* Task directions: Go to the line containing "[Les sols argileux] (528, 1454)" in the records below. Repeat it and the lines after it exactly, all the way to the end.

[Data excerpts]
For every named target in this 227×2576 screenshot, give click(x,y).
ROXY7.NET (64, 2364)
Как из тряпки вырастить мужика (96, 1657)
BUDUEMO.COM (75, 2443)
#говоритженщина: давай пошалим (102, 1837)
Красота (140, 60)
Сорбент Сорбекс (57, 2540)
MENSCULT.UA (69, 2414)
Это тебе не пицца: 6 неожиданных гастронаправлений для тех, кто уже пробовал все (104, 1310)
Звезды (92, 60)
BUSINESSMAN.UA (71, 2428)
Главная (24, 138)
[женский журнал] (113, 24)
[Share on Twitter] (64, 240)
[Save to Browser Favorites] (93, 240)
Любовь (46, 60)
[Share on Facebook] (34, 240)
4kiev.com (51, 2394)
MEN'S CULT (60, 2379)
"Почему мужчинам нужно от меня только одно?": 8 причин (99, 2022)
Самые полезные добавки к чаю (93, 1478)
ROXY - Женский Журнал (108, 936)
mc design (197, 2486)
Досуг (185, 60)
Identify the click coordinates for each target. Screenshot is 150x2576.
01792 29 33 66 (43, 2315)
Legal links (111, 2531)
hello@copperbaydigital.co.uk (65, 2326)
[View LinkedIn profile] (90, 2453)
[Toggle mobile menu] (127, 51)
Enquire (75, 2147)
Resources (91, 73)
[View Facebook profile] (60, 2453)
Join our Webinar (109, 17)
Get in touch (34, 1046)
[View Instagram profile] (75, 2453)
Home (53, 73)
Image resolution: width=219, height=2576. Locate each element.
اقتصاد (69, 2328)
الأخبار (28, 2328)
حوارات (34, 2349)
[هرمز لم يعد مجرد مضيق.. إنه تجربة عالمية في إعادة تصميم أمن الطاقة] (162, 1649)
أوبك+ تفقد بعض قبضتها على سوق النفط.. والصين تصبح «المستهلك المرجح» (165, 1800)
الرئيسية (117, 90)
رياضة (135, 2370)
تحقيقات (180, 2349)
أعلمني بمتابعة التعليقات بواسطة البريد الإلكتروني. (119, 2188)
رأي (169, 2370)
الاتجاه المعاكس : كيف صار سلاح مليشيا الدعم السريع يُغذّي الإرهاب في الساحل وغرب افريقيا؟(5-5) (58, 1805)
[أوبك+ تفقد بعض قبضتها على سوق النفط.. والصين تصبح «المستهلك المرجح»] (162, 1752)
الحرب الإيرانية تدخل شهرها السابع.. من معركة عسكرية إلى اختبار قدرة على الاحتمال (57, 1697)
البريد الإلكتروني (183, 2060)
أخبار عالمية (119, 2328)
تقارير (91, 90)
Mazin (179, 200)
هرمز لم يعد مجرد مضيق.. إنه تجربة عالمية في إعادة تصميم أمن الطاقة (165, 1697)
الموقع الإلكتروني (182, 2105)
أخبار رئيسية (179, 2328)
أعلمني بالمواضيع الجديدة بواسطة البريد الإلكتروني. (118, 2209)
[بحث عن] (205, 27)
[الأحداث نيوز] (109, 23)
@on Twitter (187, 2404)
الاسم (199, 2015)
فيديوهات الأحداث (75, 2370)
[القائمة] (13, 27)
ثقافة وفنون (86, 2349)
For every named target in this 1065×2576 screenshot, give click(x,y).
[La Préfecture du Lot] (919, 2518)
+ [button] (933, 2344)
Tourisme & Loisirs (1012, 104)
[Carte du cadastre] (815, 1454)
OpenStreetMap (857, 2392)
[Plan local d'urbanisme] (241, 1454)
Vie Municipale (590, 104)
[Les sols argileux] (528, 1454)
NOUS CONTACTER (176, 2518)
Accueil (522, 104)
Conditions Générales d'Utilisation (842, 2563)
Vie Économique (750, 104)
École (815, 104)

* Task response:
[Les sols argileux] (528, 1454)
NOUS CONTACTER (176, 2518)
Accueil (522, 104)
Conditions Générales d'Utilisation (842, 2563)
Vie Économique (750, 104)
École (815, 104)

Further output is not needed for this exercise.